• RECORDS FOR THIS TASK:
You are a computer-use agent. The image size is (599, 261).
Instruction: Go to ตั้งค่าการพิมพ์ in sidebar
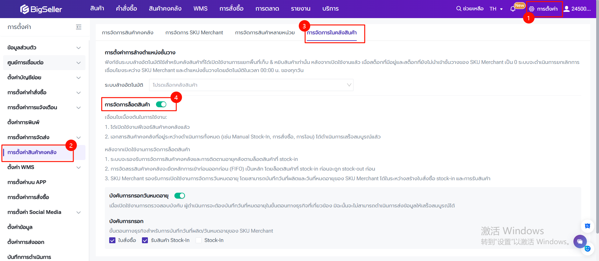click(24, 122)
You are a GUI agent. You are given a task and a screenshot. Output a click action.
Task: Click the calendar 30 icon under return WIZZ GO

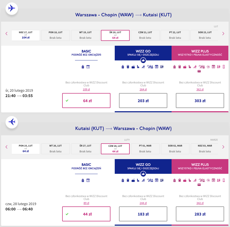pos(157,180)
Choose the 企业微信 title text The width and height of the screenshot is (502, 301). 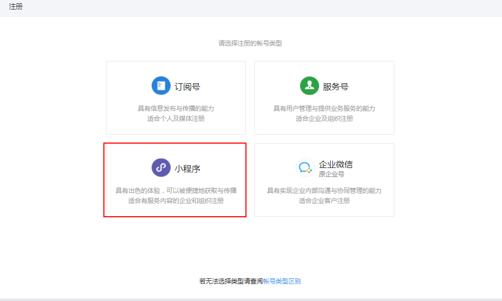pos(336,164)

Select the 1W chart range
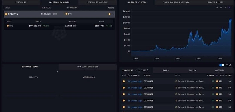[217, 7]
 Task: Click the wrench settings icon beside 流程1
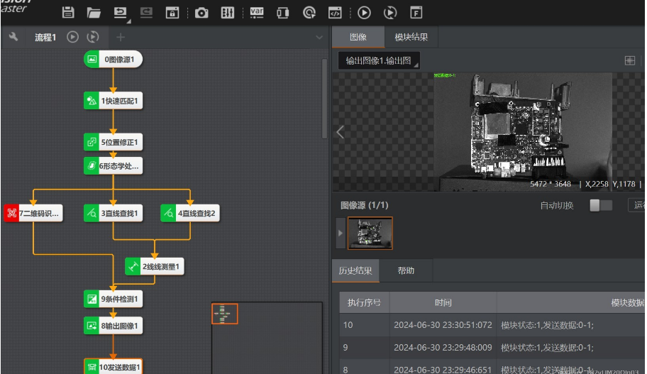point(13,38)
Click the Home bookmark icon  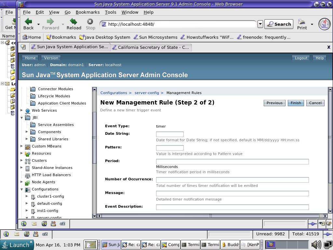tap(25, 37)
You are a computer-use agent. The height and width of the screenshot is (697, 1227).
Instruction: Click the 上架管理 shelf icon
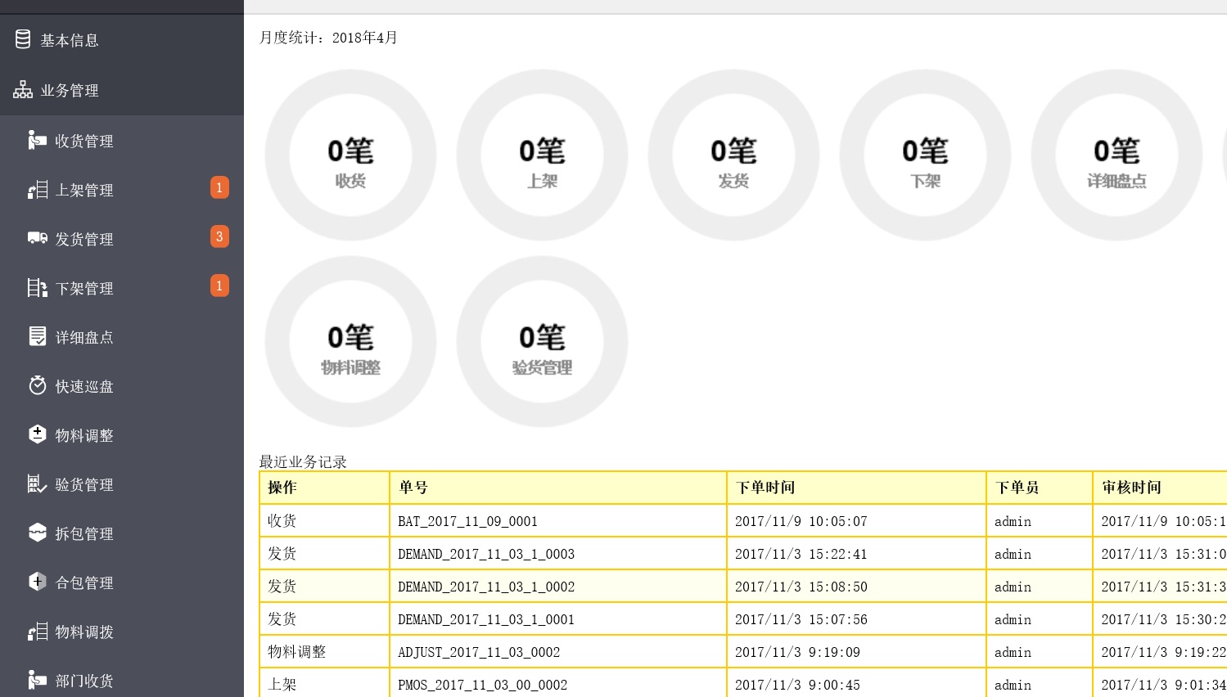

• EXERCISE GOAL: Leaving the pictures out, give again word for word each line from the one holding "You are a computer-use agent. The height" through the end of the records.

• ANSWER TO THE PROBLEM:
You are a computer-use agent. The height and width of the screenshot is (697, 1227).
Instruction: Click the 上架管理 shelf icon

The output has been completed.